Is Valacyclovir Non-inferior to Valganciclovir as CMV and EBV Prophylaxis in Kidney Transplant Recipients? A Single-Center Prospective Randomized Pilot Study

Sponsor: National Taiwan University Hospital

View on ClinicalTrials.gov

Summary

Opportunistic CMV viremia (primary infection or reactivation) is usually managed by taking prophylactic medication for both adult and pediatric kidney transplant patients. Most hospitals prescribe valganciclovir for this purpose but valacyclovir has also been used. The most unfavorable side effect of valganciclovir is bone marrow suppression which can be troublesome for kidney transplant patients who are already immunosuppressed. We aim to assess the non-inferiority of valacyclovir compared with valganciclovir in this study.

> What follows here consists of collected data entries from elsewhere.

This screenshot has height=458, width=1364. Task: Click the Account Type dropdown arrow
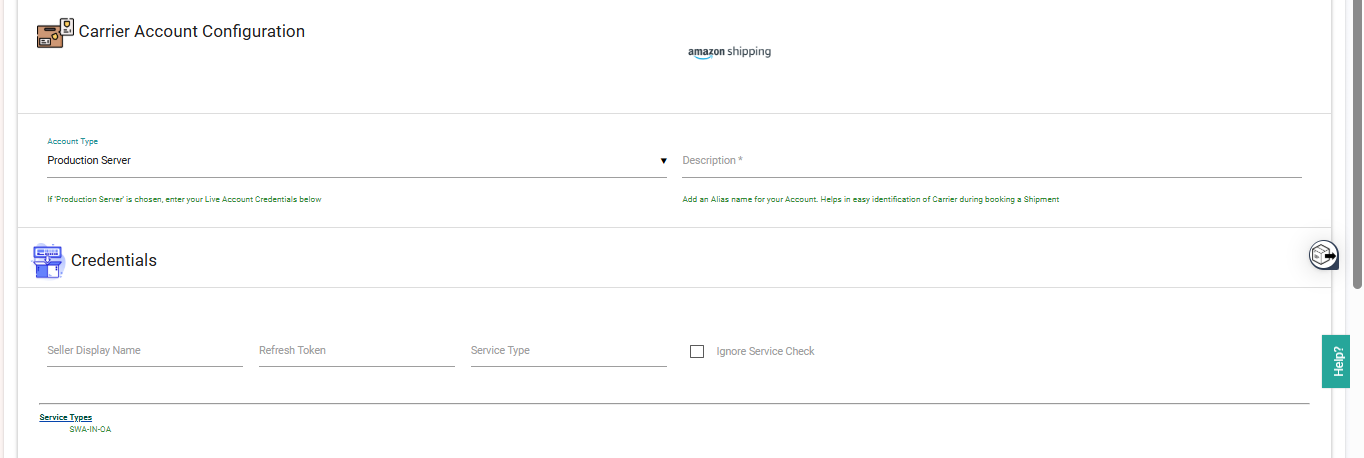(x=663, y=161)
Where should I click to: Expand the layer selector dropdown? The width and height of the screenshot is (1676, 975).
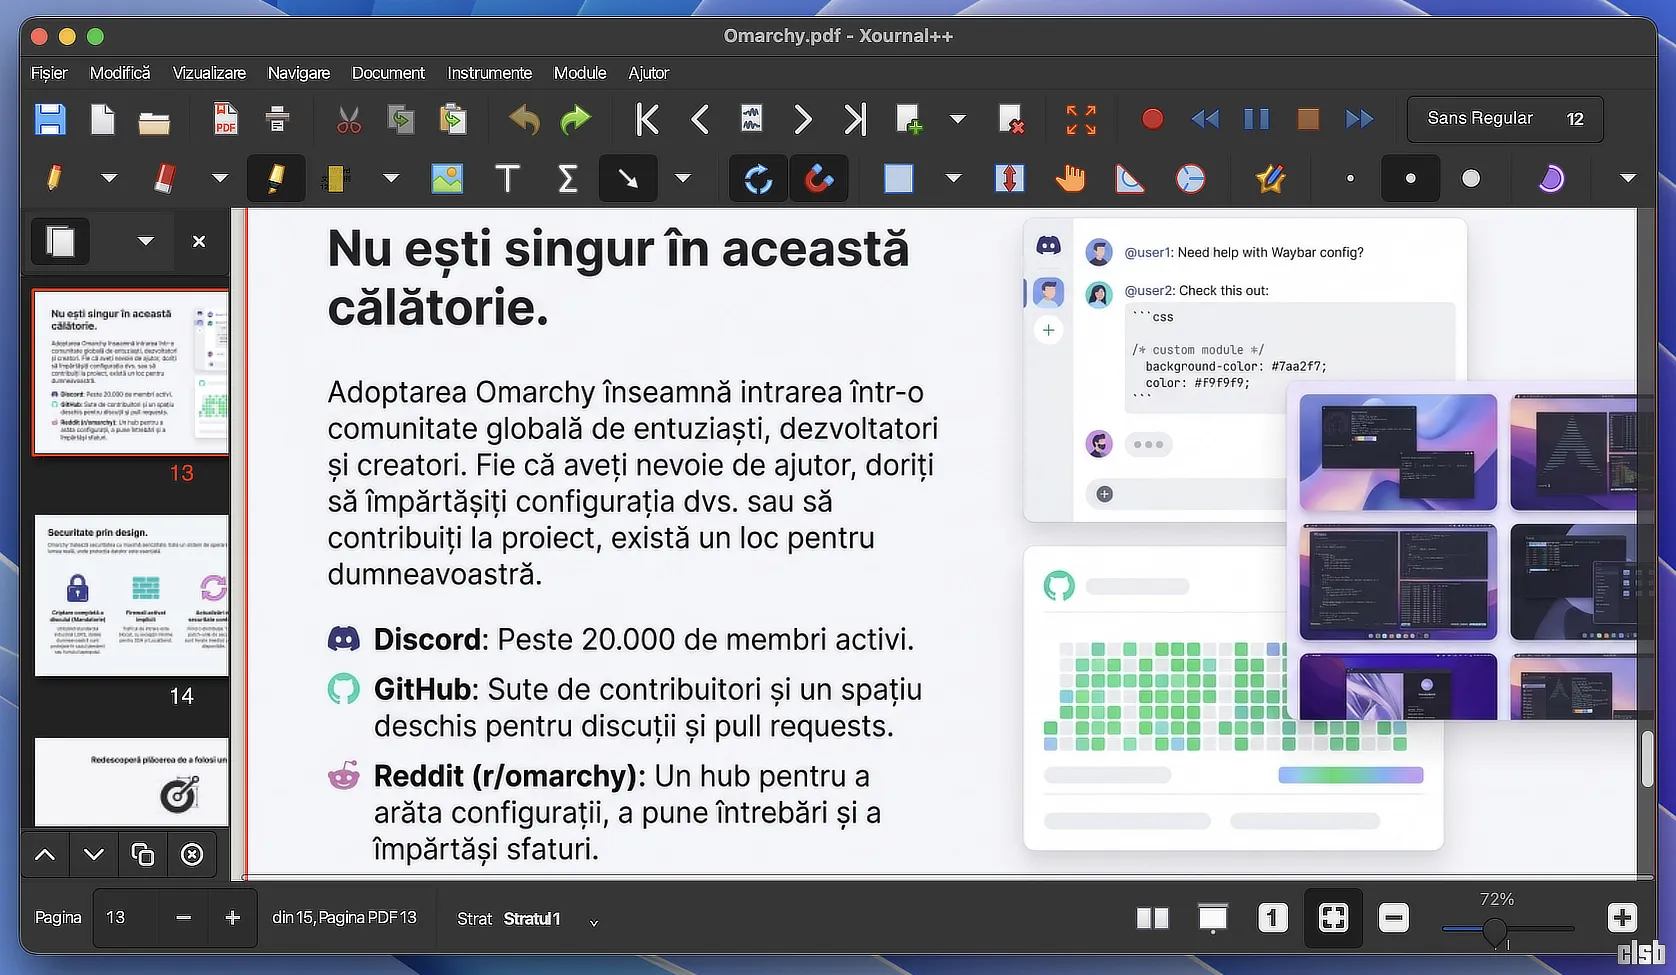(x=593, y=921)
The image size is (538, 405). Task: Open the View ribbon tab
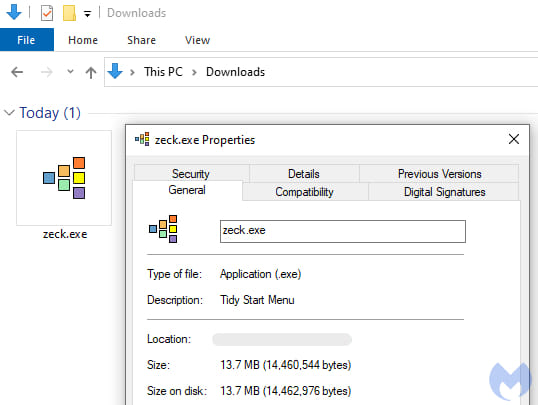coord(197,40)
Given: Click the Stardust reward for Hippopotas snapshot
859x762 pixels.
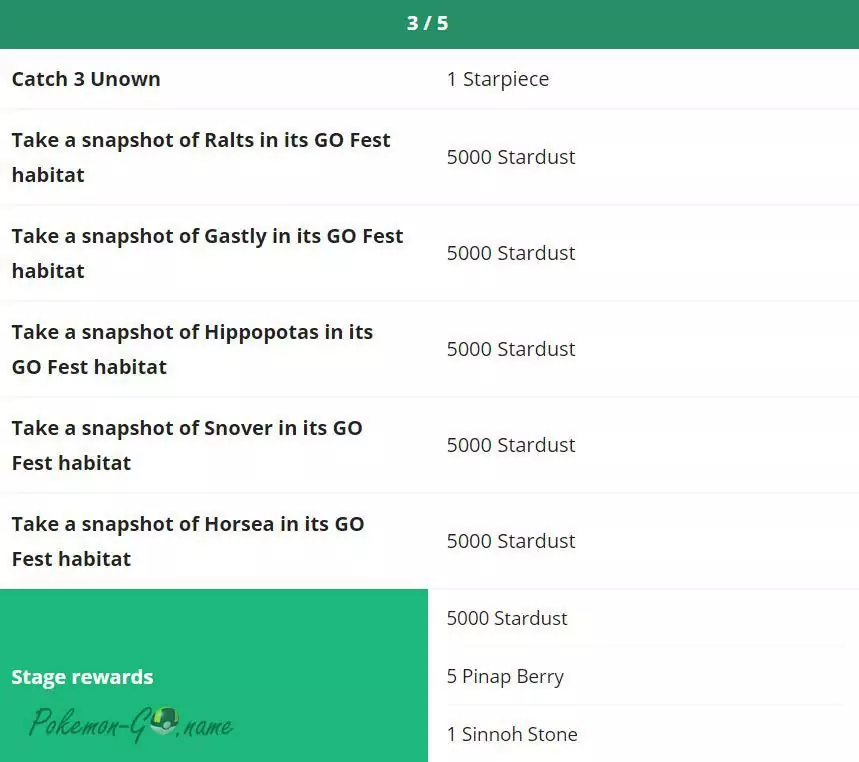Looking at the screenshot, I should pyautogui.click(x=510, y=349).
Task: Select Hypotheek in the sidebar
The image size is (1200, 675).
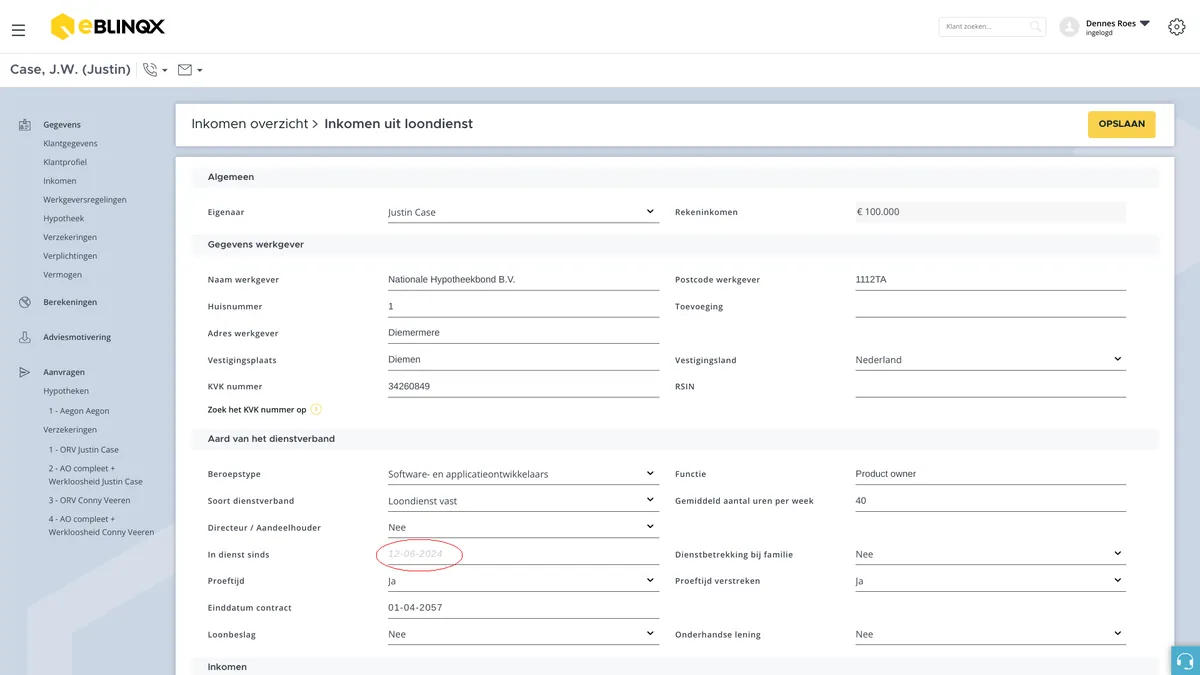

Official title: Non-Inferiority Assessment of Valacyclovir Versus Valganciclovir as Prophylaxis Against CMV and EBV Viremia in Kidney Transplant Recipients: A Single-Center Prospective Randomized Pilot Study.

Key Details

Gender

All

Age Range

3 Years - Any

Study Type

INTERVENTIONAL

Enrollment

80

Start Date

2025-11-27

Completion Date

2030-12

Last Updated

2025-12-19

Healthy Volunteers

No

Interventions

DRUG

Valacyclovir (Valtrex)

Standard adult dose will be 1000 mg orally twice daily. For pediatric patients, dosing will be weight-based 20 mg/kg/dose twice daily; maximum dose: 1000 mg/dose. The exact dosage will be adjusted for renal function based on published guidelines.

DRUG

Valganciclovir (Valcyte)

Dosing: Standard adult dose will be 450 mg orally once daily. For pediatric patients, dosing will be weight-based 15 mg/kg/dose once daily; maximum dose: 450 mg/dose. The exact dosage will be adjusted for renal function based on published guidelines. For pediatric patients who could not swallow pills, Valcyte also comes in the form of suspension (prepared by National Taiwan University Hospital in-house pharmacy).